Chairman Blackburn believes her new bill, the BROWSER Act (H.R.2520), will address two major flaws of the Obama-era FCC’s action. In a release accompanying introduction of the legislation, she explained that the FCC’s “blatant power grab” had caused confusion by inserting the agency into the traditional consumer privacy jurisdiction of the FTC. The BROWSER Act names the FTC as the nation’s only privacy enforcer. It also ensures that broadband providers and “edge providers” like Google and Facebook, which she noted had been ignored by the FCC even though they “collect as much, if not more data, than ISPs,” come under the same regulatory framework.

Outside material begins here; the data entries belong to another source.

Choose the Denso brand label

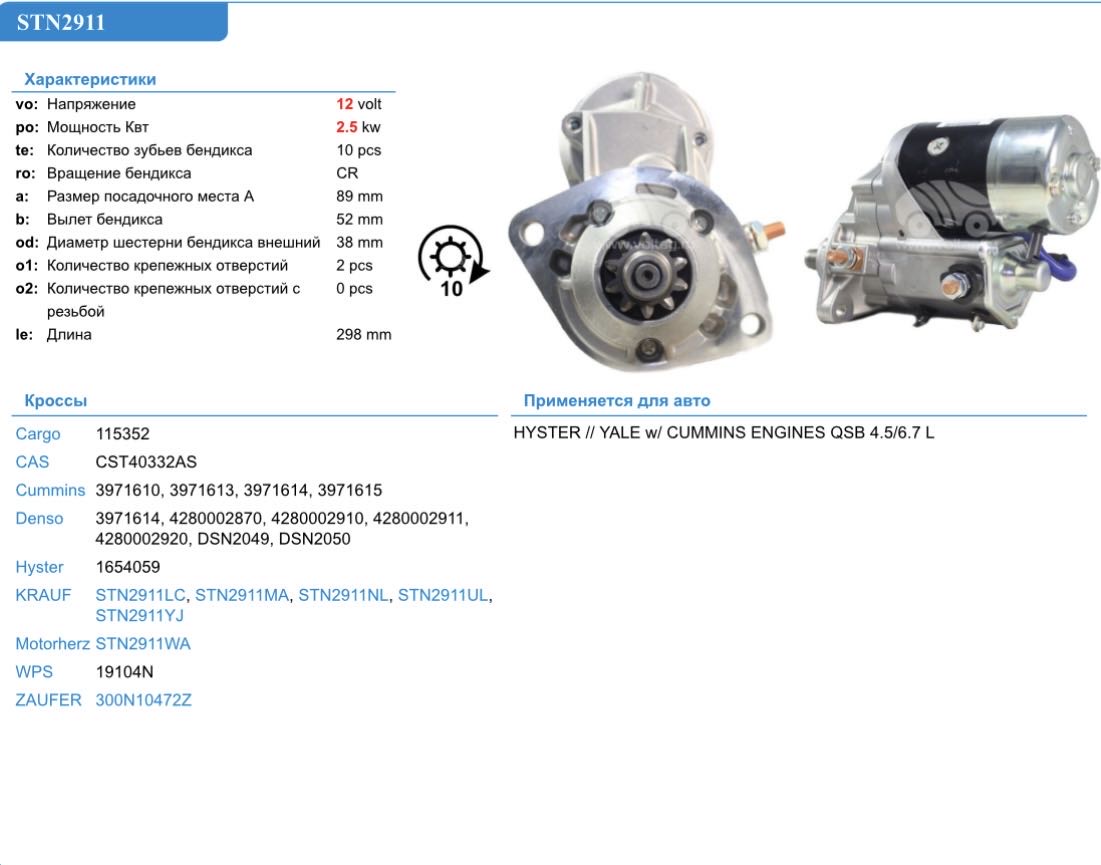click(39, 518)
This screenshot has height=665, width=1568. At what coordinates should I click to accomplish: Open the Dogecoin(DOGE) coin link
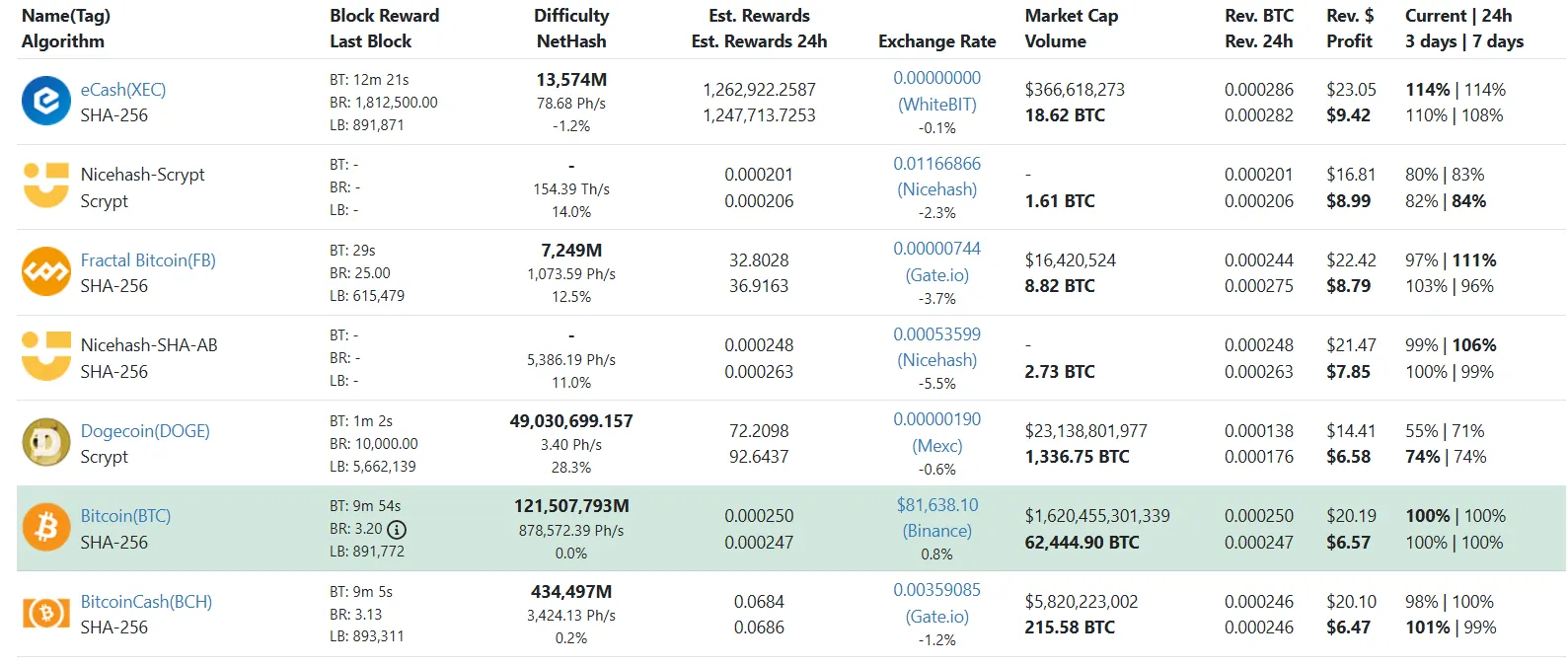tap(145, 431)
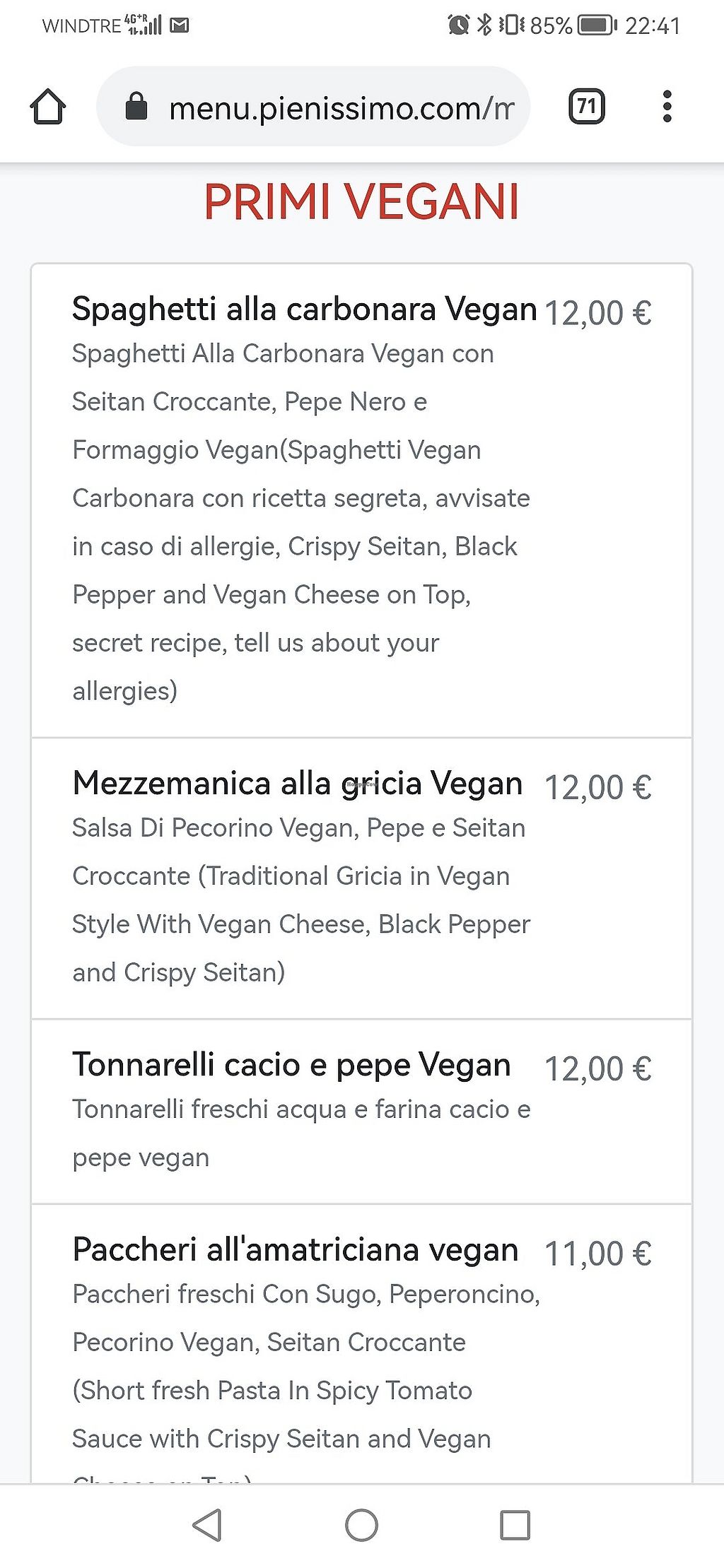This screenshot has height=1568, width=724.
Task: Open Paccheri all'amatriciana vegan item
Action: coord(296,1250)
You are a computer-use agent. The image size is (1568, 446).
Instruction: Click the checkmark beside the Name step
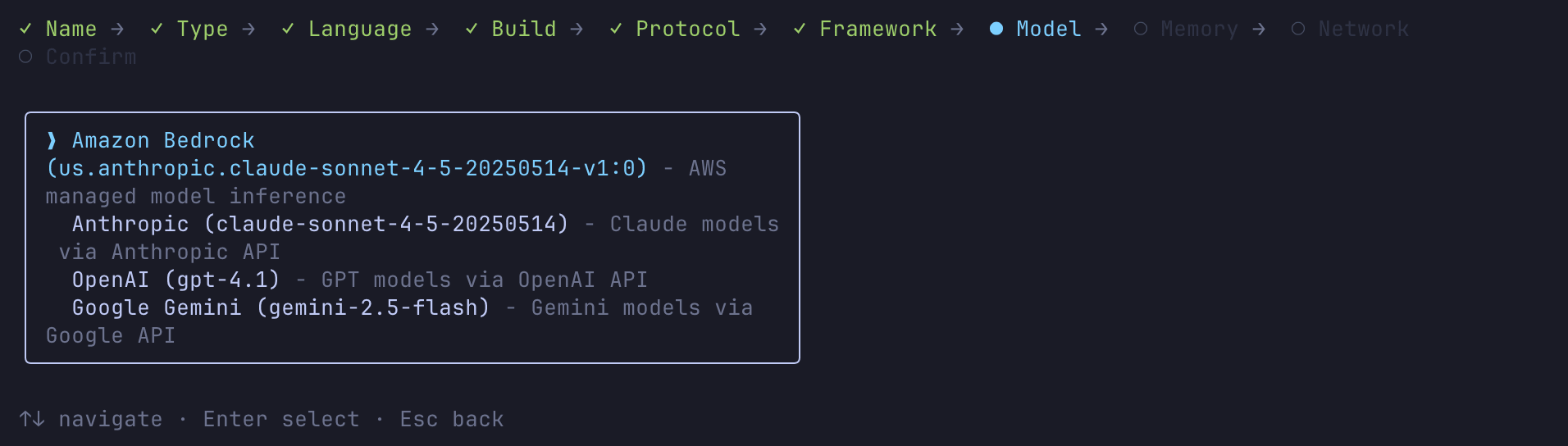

Blackburn explained, “This bill creates a level and fair privacy playing field by bringing all entities that collect and sell the personal data of individuals under the same rules.”
While a number of organizations have reserved judgement thus far, a trade association of technology companies including Google, Facebook, and other edge providers has expressed concern. A spokesman for the Internet Association, which also favors the Obama administration “net neutrality” order poised to be rolled back at the FCC, said the BROWSER Act “has the potential to upend the consumer experience online and stifle innovation.” For her part, Blackburn shot back this week by telling a reporter from The Hill, “I thought the Internet Association would be more supportive of protecting consumers. I think if you ask the American people if they're OK with having less control over their online privacy so companies can sell their data — they'd say no."